Dataset entries:
»»
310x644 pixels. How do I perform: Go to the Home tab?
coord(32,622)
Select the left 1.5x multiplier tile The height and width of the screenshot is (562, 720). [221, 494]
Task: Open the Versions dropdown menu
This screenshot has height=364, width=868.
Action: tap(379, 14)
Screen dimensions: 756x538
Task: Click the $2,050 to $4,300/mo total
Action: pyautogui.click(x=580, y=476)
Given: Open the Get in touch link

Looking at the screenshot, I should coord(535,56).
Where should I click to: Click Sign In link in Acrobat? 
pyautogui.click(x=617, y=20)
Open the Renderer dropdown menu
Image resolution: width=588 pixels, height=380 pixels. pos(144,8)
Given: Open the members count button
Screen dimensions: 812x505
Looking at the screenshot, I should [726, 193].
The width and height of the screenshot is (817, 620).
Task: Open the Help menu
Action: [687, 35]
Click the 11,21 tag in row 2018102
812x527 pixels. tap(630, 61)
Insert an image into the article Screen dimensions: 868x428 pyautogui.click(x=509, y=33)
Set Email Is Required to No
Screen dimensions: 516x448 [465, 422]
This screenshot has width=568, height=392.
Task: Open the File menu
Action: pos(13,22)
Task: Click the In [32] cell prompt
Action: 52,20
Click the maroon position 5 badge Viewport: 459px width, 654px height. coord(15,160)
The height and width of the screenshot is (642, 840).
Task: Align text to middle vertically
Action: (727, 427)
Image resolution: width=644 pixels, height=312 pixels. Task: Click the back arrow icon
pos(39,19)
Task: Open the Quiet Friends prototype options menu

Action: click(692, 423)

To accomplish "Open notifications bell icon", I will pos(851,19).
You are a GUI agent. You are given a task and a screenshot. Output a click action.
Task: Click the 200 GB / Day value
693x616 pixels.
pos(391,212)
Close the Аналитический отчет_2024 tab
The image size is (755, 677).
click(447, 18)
««
* **Exercise instructions**
Starting at the line with "Set Email Is Required to No", copy each line through the end of the data, both ends included, and give nothing else.

* **Solution to the exercise**
Set Email Is Required to No
Screen dimensions: 516x448 [465, 422]
This screenshot has width=568, height=392.
Task: Open the File menu
Action: pos(13,22)
Task: Click the In [32] cell prompt
Action: 52,20
Click the maroon position 5 badge Viewport: 459px width, 654px height. coord(15,160)
The height and width of the screenshot is (642, 840).
Task: Align text to middle vertically
Action: (727, 427)
Image resolution: width=644 pixels, height=312 pixels. Task: Click the back arrow icon
pos(39,19)
Task: Open the Quiet Friends prototype options menu

Action: click(692, 423)

To accomplish "Open notifications bell icon", I will pos(851,19).
You are a GUI agent. You are given a task and a screenshot. Output a click action.
Task: Click the 200 GB / Day value
693x616 pixels.
pos(391,212)
Close the Аналитический отчет_2024 tab
The image size is (755, 677).
click(447, 18)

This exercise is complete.